The Linux Command Line:  A Complete Introduction
William E. Shotts Jr.
No Starch Press

O’Reilly Publishing provided me access to an electronic copy of this book for review purposes.

The command line can be one of the most intimidating aspects of learning Linux, I know it was for me.  And while the command line gives you an awesome amount of power with using Linux, it also makes it entirely to easy to destroy and delete entire directories without trying.  It’s like what Uncle Ben said in Spider Man “with great power comes great responsibility.”  Learning the command line is one of those things that takes a good guide and clear instructions (and warnings on what not to do), and while I had friends who helped me walk through the process, it still seemed intimidating.  And after reading this book, I wish I had it when I started out.  William makes the command line less intimidating, provides clear instructions, and lets you know the pitfalls to watch out for.

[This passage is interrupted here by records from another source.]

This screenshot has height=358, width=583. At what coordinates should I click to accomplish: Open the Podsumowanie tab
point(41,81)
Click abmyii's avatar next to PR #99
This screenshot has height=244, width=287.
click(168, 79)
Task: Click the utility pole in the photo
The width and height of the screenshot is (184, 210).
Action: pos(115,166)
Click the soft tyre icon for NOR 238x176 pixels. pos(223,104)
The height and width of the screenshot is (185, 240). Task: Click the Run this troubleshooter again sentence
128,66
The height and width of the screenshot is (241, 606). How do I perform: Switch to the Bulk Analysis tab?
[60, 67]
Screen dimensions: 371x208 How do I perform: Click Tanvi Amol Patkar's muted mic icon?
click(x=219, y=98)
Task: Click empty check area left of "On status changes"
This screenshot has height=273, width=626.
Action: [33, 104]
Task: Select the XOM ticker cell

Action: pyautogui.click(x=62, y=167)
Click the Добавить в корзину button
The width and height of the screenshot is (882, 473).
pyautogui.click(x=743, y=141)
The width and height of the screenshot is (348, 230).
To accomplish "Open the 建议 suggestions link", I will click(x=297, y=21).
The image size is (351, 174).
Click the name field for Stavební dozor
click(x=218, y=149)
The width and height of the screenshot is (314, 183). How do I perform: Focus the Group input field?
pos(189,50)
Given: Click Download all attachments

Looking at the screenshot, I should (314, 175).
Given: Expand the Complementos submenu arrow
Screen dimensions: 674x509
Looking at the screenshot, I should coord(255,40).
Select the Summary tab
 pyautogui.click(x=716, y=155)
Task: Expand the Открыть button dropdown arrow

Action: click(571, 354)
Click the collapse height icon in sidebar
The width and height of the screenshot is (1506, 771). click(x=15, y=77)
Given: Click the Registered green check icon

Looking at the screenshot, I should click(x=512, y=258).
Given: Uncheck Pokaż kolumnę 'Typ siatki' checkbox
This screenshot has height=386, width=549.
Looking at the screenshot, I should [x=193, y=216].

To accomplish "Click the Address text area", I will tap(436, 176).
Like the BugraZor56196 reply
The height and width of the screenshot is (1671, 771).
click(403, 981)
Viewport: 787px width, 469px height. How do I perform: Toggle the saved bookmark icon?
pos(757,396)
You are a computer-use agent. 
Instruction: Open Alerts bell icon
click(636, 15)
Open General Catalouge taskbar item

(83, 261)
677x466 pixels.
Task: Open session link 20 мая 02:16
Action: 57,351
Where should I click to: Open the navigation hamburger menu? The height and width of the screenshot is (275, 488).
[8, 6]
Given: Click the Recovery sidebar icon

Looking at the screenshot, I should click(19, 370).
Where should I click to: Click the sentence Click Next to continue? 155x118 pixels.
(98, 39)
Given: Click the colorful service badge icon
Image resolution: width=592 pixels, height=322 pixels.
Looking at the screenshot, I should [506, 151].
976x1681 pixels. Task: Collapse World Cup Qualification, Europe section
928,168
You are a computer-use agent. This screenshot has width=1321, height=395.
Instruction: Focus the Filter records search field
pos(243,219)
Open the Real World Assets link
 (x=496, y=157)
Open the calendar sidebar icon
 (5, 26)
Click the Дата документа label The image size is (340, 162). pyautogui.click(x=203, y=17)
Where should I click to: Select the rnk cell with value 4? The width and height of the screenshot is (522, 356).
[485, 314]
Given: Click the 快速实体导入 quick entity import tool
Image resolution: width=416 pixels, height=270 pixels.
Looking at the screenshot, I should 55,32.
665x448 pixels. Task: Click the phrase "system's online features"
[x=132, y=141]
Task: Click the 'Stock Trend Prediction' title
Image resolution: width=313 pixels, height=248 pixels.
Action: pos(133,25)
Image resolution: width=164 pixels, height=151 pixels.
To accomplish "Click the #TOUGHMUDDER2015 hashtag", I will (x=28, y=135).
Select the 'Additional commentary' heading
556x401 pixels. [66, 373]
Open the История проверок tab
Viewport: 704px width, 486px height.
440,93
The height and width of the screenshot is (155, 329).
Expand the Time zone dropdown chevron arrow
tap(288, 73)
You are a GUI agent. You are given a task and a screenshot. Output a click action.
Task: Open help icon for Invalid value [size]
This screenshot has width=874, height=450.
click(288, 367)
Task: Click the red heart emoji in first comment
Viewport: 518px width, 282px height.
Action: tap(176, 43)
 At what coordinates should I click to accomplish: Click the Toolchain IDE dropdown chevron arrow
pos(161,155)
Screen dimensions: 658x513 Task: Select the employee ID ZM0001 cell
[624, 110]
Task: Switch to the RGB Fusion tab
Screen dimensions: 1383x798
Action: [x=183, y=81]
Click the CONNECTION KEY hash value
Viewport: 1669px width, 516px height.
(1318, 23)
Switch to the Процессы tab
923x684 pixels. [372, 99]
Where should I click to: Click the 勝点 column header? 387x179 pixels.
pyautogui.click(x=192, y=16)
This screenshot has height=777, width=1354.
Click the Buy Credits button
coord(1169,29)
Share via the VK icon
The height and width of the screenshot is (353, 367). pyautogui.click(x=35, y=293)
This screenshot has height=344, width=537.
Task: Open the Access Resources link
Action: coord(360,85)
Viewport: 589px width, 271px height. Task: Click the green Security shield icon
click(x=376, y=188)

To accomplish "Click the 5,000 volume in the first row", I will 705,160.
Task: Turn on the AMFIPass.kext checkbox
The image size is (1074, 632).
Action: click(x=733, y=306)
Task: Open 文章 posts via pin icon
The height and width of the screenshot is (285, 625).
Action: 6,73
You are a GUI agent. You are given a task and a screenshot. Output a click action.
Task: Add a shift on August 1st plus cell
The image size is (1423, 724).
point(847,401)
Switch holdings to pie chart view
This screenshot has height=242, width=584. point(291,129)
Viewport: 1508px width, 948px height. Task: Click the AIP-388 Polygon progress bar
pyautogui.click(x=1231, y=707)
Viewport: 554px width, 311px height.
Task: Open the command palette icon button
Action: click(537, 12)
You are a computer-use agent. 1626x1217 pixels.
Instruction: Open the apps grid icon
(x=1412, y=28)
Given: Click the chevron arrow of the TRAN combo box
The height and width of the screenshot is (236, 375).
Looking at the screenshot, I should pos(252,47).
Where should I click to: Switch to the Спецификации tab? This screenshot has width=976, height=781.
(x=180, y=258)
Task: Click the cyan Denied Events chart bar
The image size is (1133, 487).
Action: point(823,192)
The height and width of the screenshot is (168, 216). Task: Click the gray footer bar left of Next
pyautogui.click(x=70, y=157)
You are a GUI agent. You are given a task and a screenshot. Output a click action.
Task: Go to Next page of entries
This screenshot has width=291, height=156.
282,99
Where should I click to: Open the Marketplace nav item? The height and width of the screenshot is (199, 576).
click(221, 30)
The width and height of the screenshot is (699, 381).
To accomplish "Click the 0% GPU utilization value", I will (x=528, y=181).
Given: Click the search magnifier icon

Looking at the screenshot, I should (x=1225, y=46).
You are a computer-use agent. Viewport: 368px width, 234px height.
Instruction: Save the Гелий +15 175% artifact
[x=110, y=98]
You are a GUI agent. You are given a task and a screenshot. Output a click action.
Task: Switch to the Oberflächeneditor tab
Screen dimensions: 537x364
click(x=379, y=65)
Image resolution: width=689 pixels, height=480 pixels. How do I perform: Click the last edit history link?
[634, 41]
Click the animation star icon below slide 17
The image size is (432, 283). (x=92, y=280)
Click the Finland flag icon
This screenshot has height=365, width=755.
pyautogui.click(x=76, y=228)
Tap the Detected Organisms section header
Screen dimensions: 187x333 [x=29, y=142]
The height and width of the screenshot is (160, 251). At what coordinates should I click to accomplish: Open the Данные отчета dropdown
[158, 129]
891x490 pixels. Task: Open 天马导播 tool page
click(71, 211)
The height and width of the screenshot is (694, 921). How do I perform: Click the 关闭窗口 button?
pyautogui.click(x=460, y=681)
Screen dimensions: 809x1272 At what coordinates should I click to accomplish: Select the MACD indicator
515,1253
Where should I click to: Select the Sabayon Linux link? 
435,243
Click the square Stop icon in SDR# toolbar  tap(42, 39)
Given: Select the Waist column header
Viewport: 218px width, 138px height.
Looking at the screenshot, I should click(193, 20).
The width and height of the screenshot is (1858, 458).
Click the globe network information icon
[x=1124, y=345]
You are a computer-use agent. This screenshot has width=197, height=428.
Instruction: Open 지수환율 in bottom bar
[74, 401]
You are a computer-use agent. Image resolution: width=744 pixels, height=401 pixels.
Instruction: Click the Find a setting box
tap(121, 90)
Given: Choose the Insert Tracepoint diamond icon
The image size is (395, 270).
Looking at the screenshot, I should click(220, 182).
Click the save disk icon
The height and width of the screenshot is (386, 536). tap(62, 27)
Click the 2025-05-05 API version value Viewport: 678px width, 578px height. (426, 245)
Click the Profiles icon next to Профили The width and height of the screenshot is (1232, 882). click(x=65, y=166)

The book is broken down into four major sections:
Learning the shell
Configuration and the environment
Common tasks and essential tools
Writing Shell Scripts

with easy to navigate chapters.  Some of the chapters include: file navigation, Vi and Vim, environment configuration, command chaining, pattern matching with regular expressions, and more.

Where this book excels is that it is written with the novice in mind and presents the information clearly, with easy to read instructions, and plenty of examples so that you can see what its supposed to look like.  The best part of the examples, William truly presents them as what the reader will see when they first start out vs. using his own personalized environment (which some instructors have a tendency of doing.)  This means that the reader will instantly know where they are in the process.  Even more importantly he tries to eschew the technical jargon that can overwhelm a novice.  While at times he might go overboard with wordage in explaining things, it is still sure to help the novice answer many questions they might have while learning the command line.  

While the chapters may not cover a topic in depth, such as the one on Vi and Vim, they provide the reader with enough information to be comfortable with what they’re learning.  The section that I found most helpful, was the last section dealing with writing shell scripts.  William gives a solid foundation to learning this helpful tool, provides plenty of examples, and makes it seem easy to set up.  Even better, he gives a brief lesson on Regular Expressions, which will help with writing the scripts.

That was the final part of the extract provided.